When you and your spouse (or child’s other parent) are unable to reach a decision about the custody of your child, the family law judge may order a custody evaluation. A custody evaluation is a process during which a trained professional (typically a psychologist or psychiatrist) will make a recommendation to the family law judge regarding the allocation of significant decision-making authority and parenting time (visitation) after meeting with the parents and the child and evaluating any other available and relevant information.
The custody evaluator is a professional trained in the field of psychology or psychiatry who has experience with child custody. The evaluator may be chosen by the parties or the judge depending on the circumstances. The evaluator is a neutral party and may not have had a past or current treatment relationship with any of the parties. The parents are typically ordered to pay for the cost of the evaluation, which can be up to several thousand dollars.
There is no confidentiality or privilege. The custody evaluator is not required to keep your conversations confidential. Anything you share or disclose to the evaluator may be shared with the family law judge in your case.
The custody evaluator may request several meetings with you, your spouse and your child or children. She may also observe you with your child, including an observation in your home. In some circumstances, she may conduct psychological testing. She can review any papers submitted to the court in your case. She may also interview other adults that have contact with your child, such as teachers, doctors, family members, dentists and child care providers.

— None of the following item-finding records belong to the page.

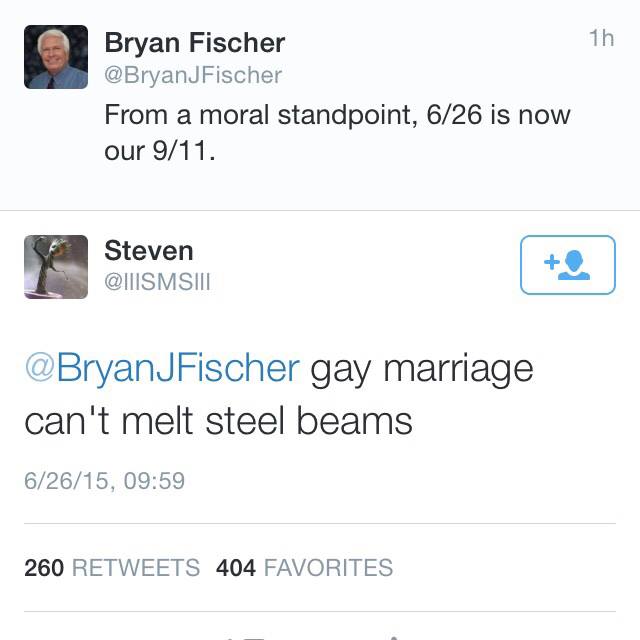Open the parent tweet starting 'From a moral standpoint'
Image resolution: width=640 pixels, height=640 pixels.
[337, 115]
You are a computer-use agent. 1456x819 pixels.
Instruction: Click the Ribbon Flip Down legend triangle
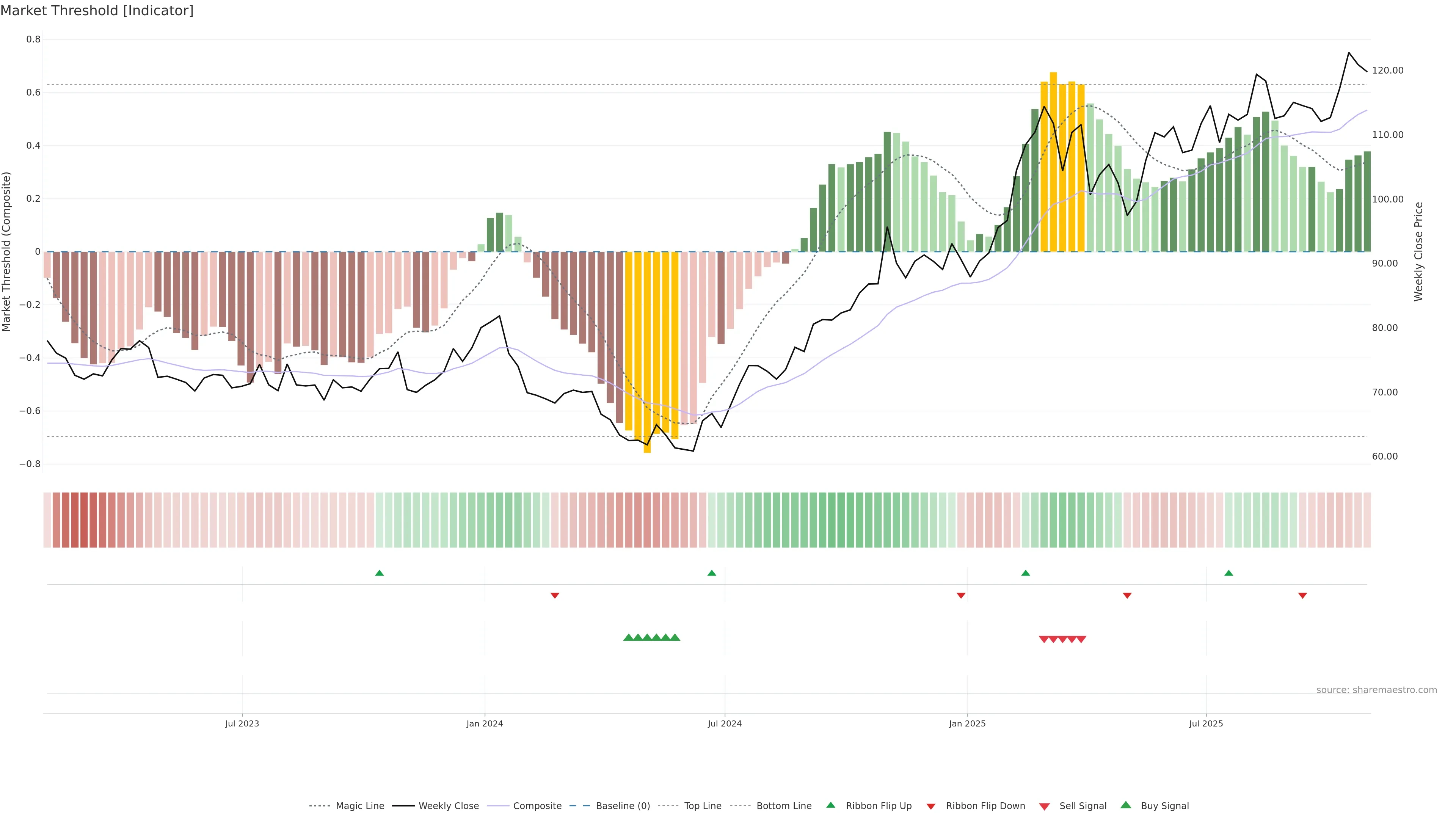pyautogui.click(x=931, y=806)
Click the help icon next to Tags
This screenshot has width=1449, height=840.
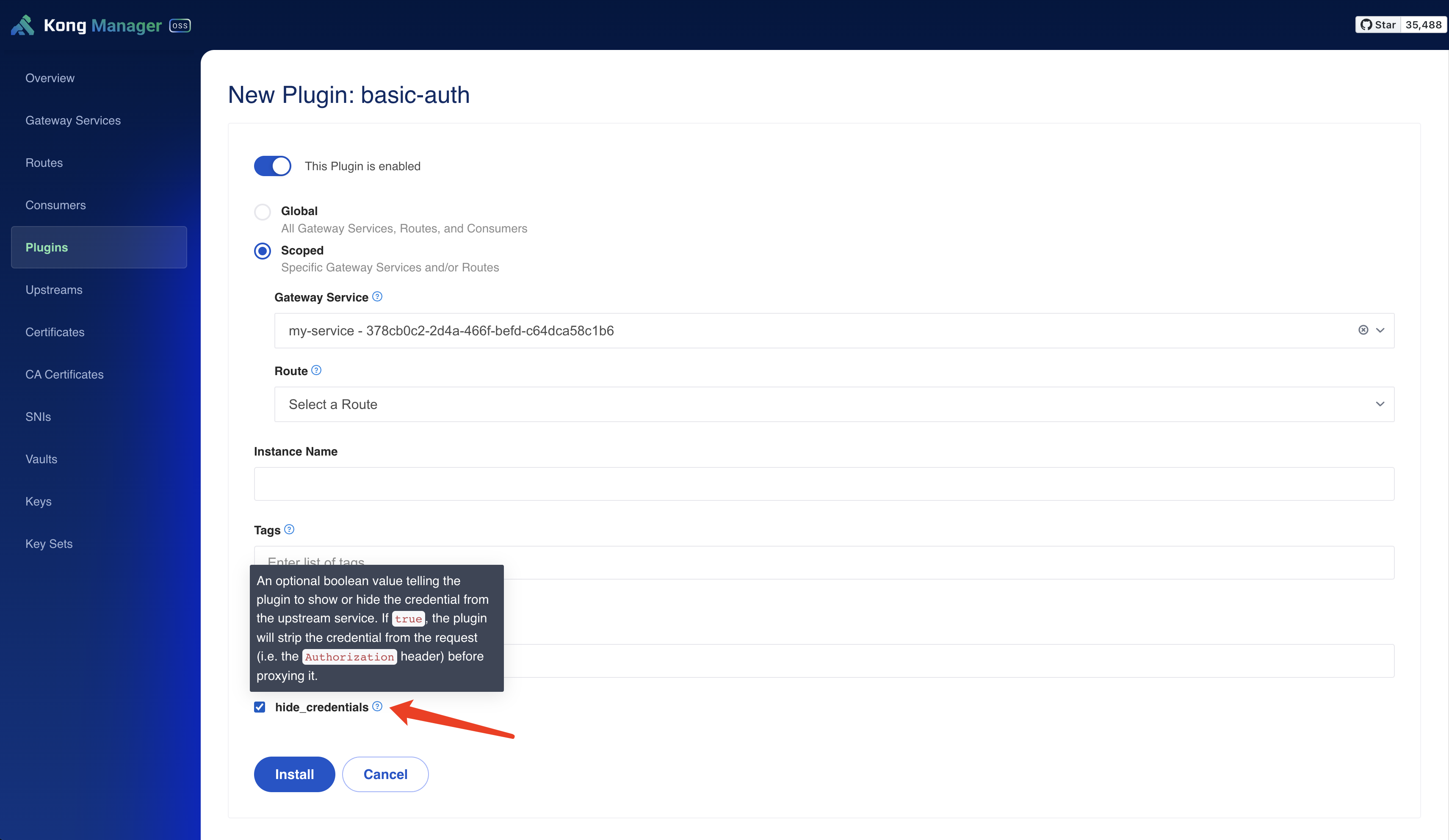(289, 529)
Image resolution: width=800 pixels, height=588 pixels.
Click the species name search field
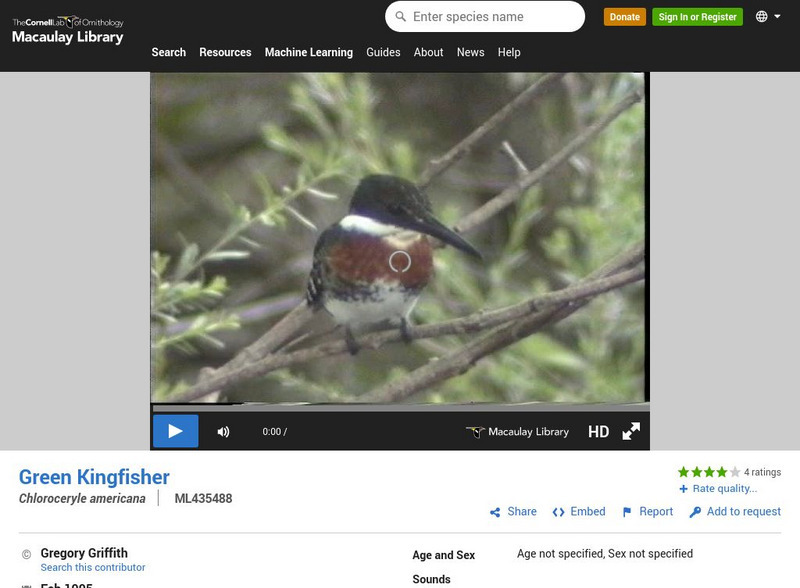[x=480, y=16]
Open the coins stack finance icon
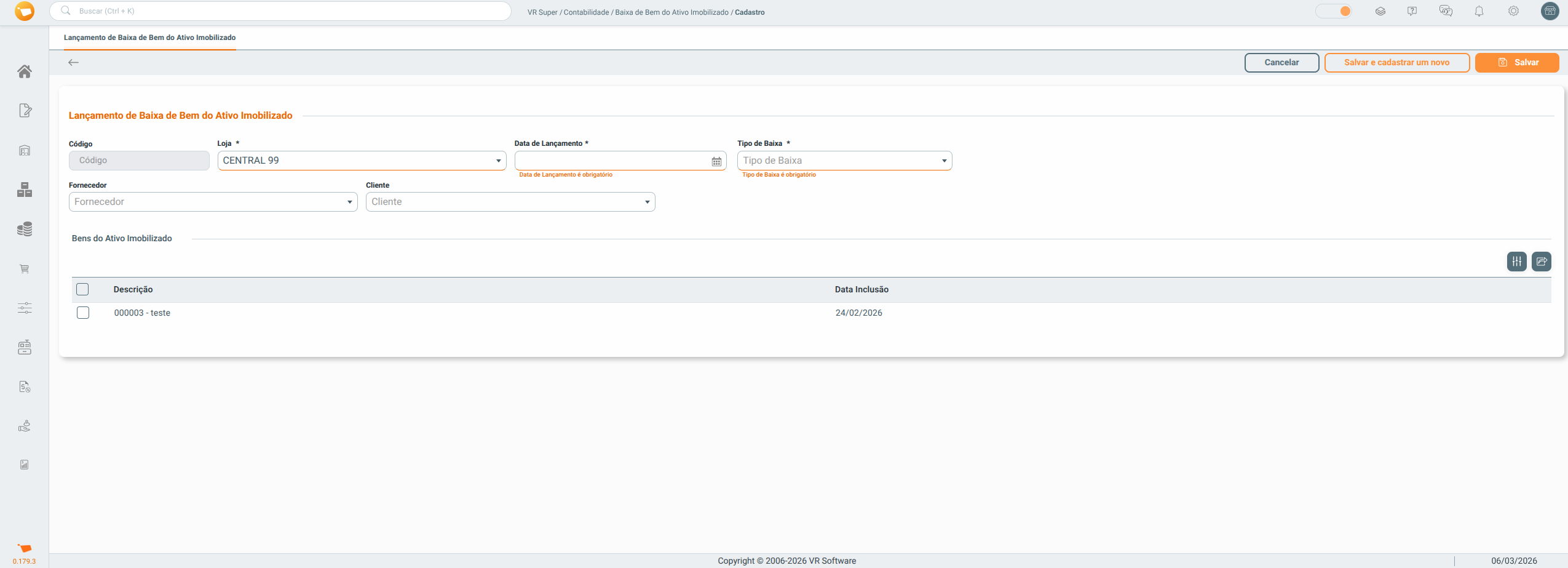Image resolution: width=1568 pixels, height=568 pixels. tap(25, 230)
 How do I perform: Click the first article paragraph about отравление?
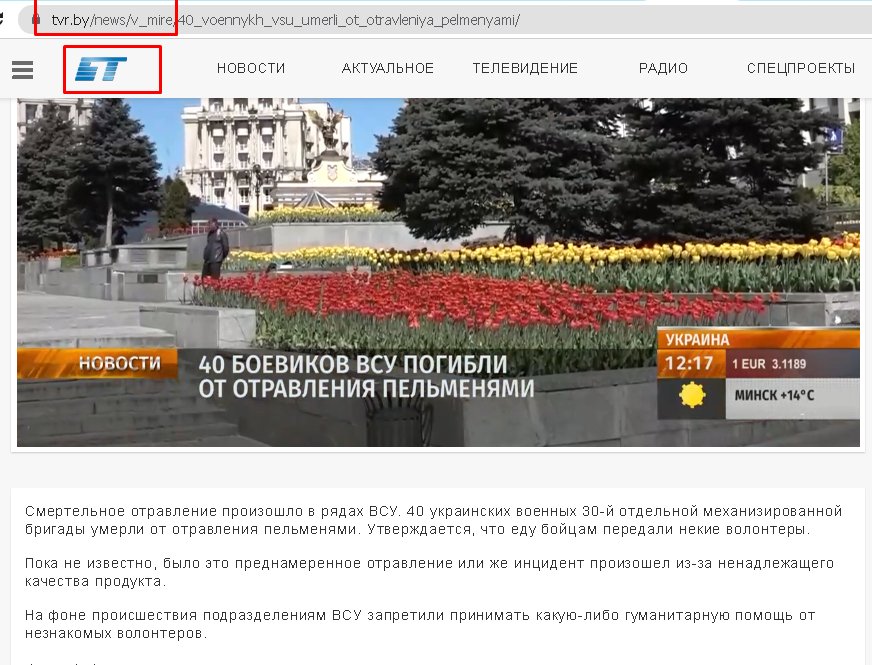click(x=432, y=519)
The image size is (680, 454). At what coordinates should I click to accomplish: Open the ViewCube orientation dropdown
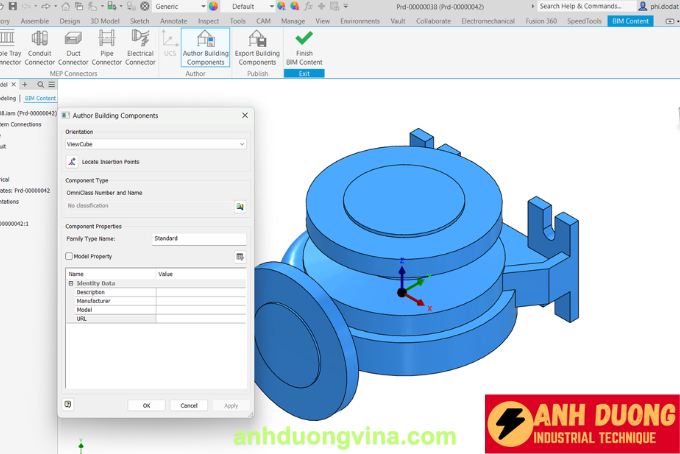click(x=155, y=144)
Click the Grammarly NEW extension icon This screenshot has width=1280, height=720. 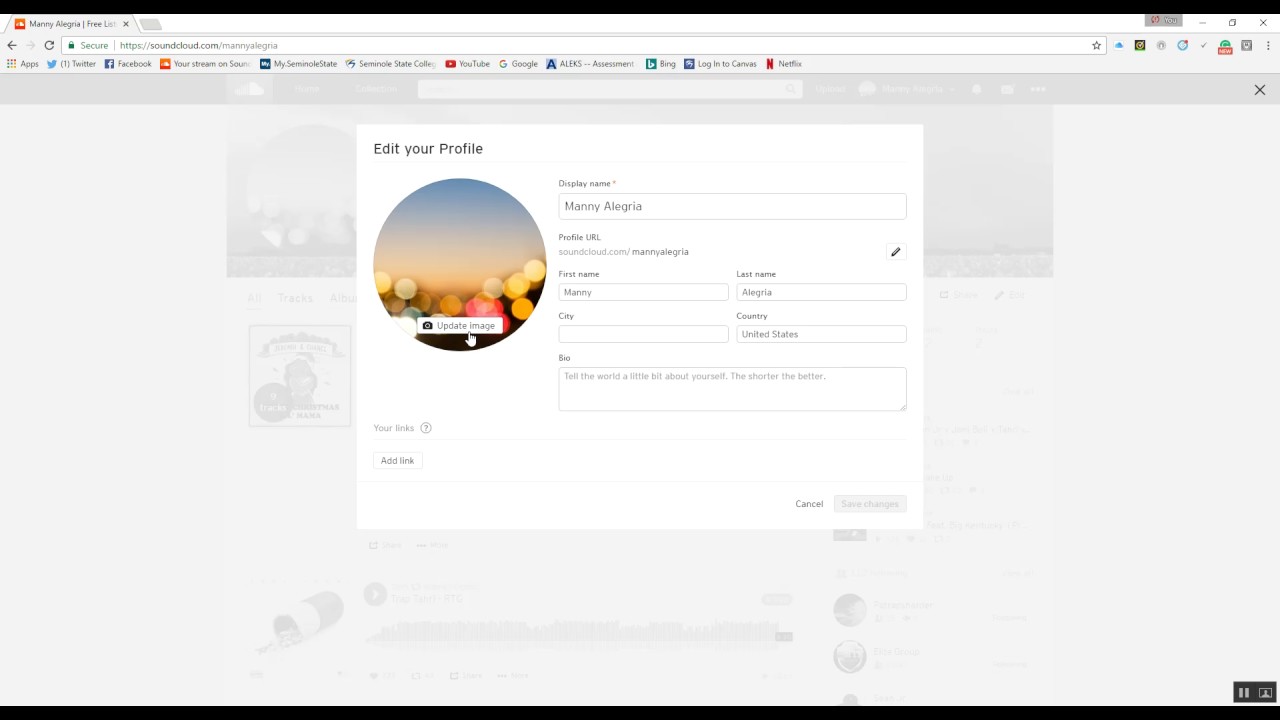click(1224, 45)
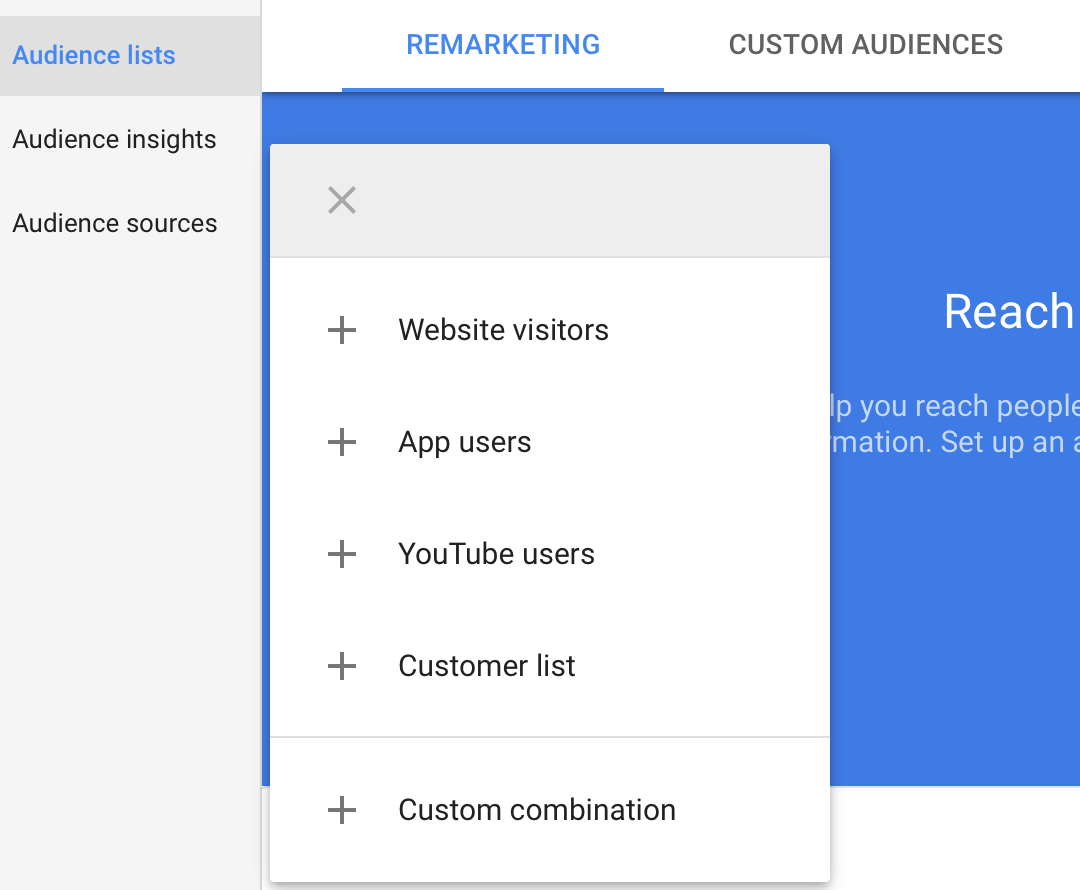Select Audience lists in the left panel
The height and width of the screenshot is (890, 1080).
pos(93,55)
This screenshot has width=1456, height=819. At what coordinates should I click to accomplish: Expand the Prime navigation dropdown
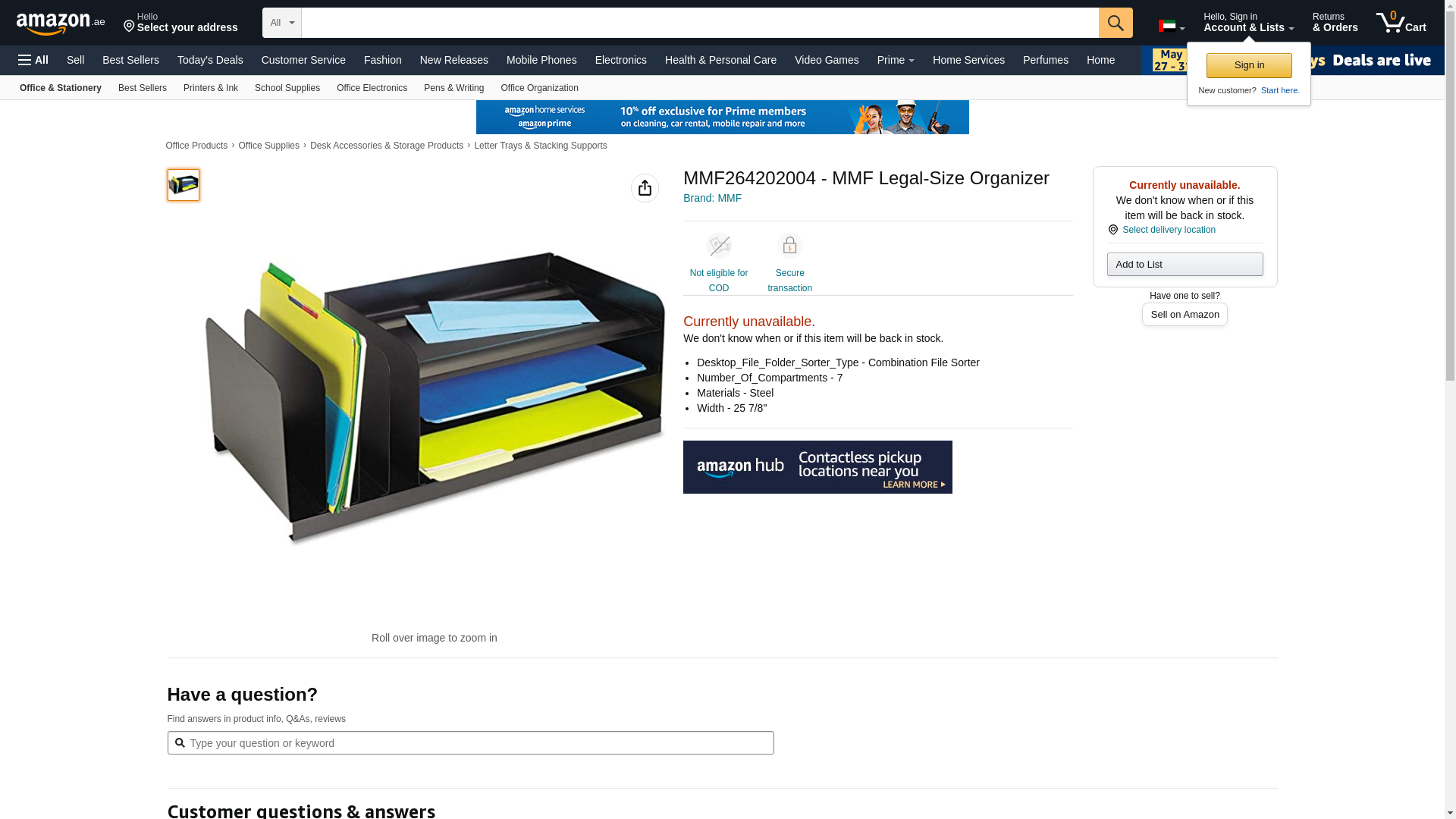coord(896,60)
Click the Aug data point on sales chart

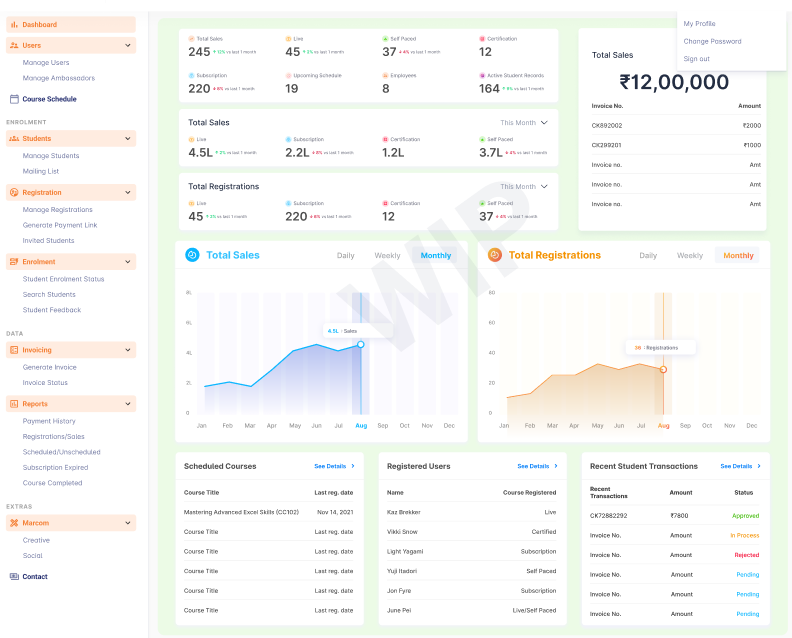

The custody evaluator will form an opinion as to who should have significant decision-making authority (custody) for your child and propose a parenting time schedule. The opinion will likely be submitted to the family law court in writing. The evaluator will use the best interests of the child standard in forming her opinion. The judge will likely give the evaluator’s opinion substantial weight, but it is not binding. The evaluator may be called as a witness at trial and examined by either party.